The ICG-HEMS imaging system was utilized to analyze whether the change in the intraoperative method for the measurement of gastric blood flow affects the incidence of IG after surgery. The representative figures for the first measurement (PRE), second measurement (POST), and 4 ROIs for measurement are shown in Fig. 3a. Three parameters were analyzed as follows: (i) “climbing time”, which is considered to be the main duration of arterial flow in the stomach wall, (ii) “Δmaximum BFI”, which stands for arterial flow volume, and (iii) “climbing gradient”, which represents arterial flow velocity (Fig. 3b). Comparing the climbing gradient at all 4 points in both PRE and POST measurement, the level of POST climbing gradient in the lesser curvature of the gastric body was significantly lower than the PRE measurement in DP-CAR (p < .043) but not in DP (Fig. 3c). However, the change rate of the climbing gradient from PRE to POST measurement did not show significant differences at any points between both groups. Furthermore, no significant difference was noted in the climbing gradient level at any points between the IG (−) and IG (+) in the DP-CAR group, while the POST climbing gradient level was significantly lower than the PRE climbing gradient level in the upper gastric body in the IG (+) group (p < 0.028) but not in the IG (−) group (Fig. 3d).

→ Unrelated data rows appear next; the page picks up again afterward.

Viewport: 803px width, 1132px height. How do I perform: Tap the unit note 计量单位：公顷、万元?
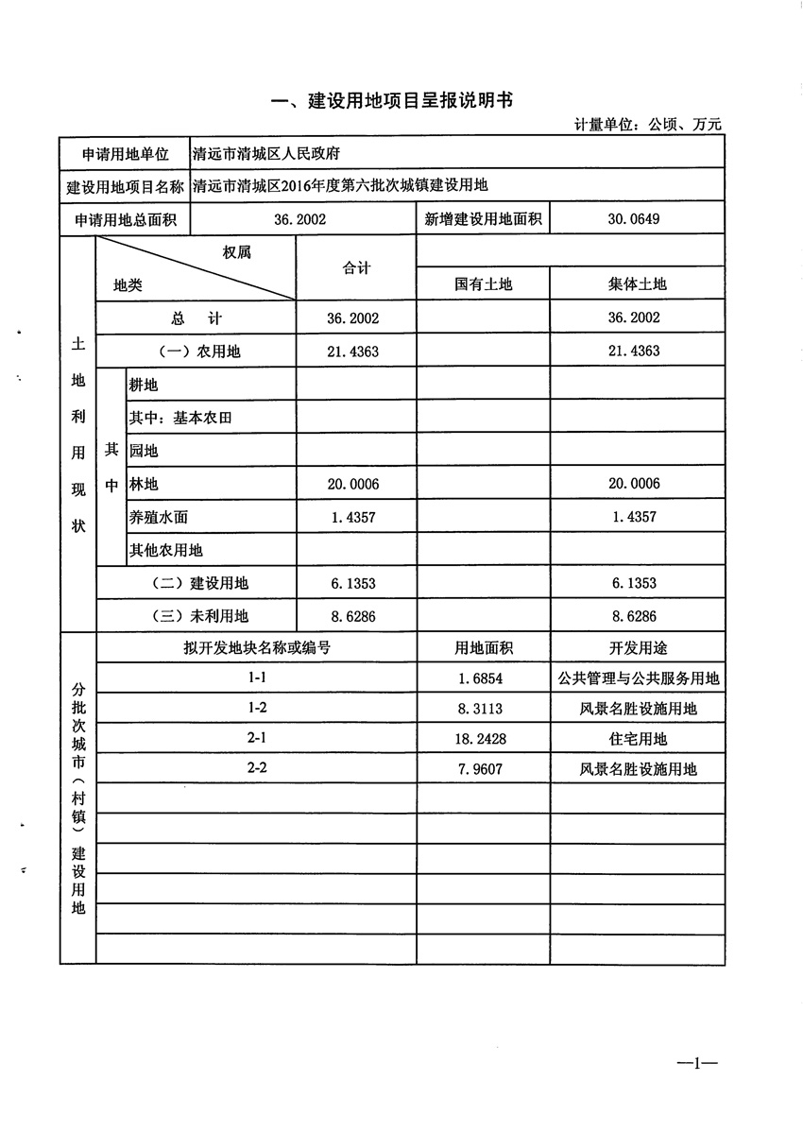pyautogui.click(x=648, y=125)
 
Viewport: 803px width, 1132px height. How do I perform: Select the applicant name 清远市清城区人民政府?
pyautogui.click(x=265, y=153)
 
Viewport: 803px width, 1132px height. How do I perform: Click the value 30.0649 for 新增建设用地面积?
pyautogui.click(x=636, y=220)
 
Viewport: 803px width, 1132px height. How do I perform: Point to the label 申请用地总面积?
pyautogui.click(x=124, y=220)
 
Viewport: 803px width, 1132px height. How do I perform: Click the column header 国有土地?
pyautogui.click(x=483, y=283)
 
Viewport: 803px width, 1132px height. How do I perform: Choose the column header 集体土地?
pyautogui.click(x=637, y=283)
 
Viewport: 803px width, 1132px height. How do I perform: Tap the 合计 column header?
pyautogui.click(x=356, y=268)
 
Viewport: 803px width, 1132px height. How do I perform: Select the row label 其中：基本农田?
pyautogui.click(x=179, y=418)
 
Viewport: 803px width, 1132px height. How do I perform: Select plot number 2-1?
pyautogui.click(x=257, y=738)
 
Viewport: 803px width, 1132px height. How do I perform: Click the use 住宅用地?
pyautogui.click(x=637, y=739)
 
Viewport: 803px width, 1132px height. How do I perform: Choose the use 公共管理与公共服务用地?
pyautogui.click(x=637, y=678)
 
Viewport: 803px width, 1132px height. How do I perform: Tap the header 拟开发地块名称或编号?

These results indicated that the ICG-HEMS imaging system demonstrated delayed arterial flow velocity, but showed no significant differences in arterial flow volume in the stomach in the IG (+) group.

Fig. 3.

Fig. 3

Quantitative analyses using indocyanine green- HyperEye Medical System (ICG-HEMS) imaging

a) Left panel: the first measurement (PRE) performed just after laparotomy. The perfusion of the whole gastric wall can be seen as indocyanine green (ICG) fluorescence. Middle panel: the second measurement (POST) after resection of the major arteries and pancreas show lower fluorescence intensity in the area of the upper gastric body and lesser curvature of the gastric body. Right panel: 4 regions of interest and control regions: (1) lesser and (2) greater curvature of the gastric body, (3) upper gastric body, and (4) pyloric zone. (N) Negative control intensity area on the field outside of the intra-abdominal space, and (P) positive control intensity area on the syringe filled with diluted ICG (.025 mg/mL) to analyze the luminance of ICG fluorescence using the HEMS software. b) Time-blood flow Intensity curve of ICG fluorescence imaging. i: climbing time, ii: Δmaximum blood flow intensity, iii: climbing gradient. c) Comparison of climbing gradient level between PRE and POST measurement in the lesser curvature of the gastric body. d) Comparison of climbing gradient level between PRE and POST measurement in the upper gastric body in the distal pancreatectomy with en bloc celiac axis resection group.

Discussion

In this study, we analyzed the postoperative IG of PDAC patients who underwent DP-CAR and DP using several objective methods. Our study demonstrated the possibility of quantitative measurement for gastric blood flow using ICG luminance and that the occurrence of IG after DP-CAR is higher than expected. Based on the anatomical findings, insufficient blood perfusion in the stomach induced after DP-CAR is considered particularly in the area from the upper gastric body to the lesser curvature. Preservation of the right gastric/gastroepiploic artery/vein and maintenance of the intramural capillary network of the stomach seem to be important in maintaining sufficient blood perfusion in the stomach. The right gastric artery and vein were routinely preserved, whereas the right gastroepiploic artery and vein were sacrificed in 2 of 9 patients, and the left gastric vein was sacrificed in all 9 patients of the DP-CAR group in the prospective study. However, there was no correlation between these arteries and venous resection and IG rate in this prospective study (Supplemental Table 3). Additionally, there was also no correlation between the preservation of left inferior phrenic artery and the occurrence of IG in the prospective cohort (Supplemental Table 3). Despite of no correlation among these events, we have experienced that a patient had gastric perforation after DP-CAR with gastric partial resection in the retrospective arm, and a patient had IG after DP with gastric partial resection in the prospective arm. Thus, concomitant gastric resection caused by direct invasion to the stomach could be a major risk to ruin this intramural capillary network. Neoadjuvant chemotherapy and radiotherapy might influence on the condition of the stomach, especially in terms of the venous outflow. In the prospective arm, all 9 PDAC patients after DP-CAR received neoadjuvant chemotherapy (6 gemcitabine plus S-1: GS therapy, 2 gemcitabine plus nab-paclitaxel: GnP therapy, and 1 FOLFIRINOX and GnP therapy) or radiotherapy including carbon ion radiotherapy (CIRT). There is no correlation between the type of neoadjuvant chemotherapy and the occurrence of IG after DP-CAR (Supplemental Table 4). Interestingly, among 3 patients who received neoadjuvant radiotherapy, 2 of 2 patients who received CIRT and GS therapy prior to the surgery had IG. It is possible that radiation might impact the venous outflow to ruin the intramural capillary network.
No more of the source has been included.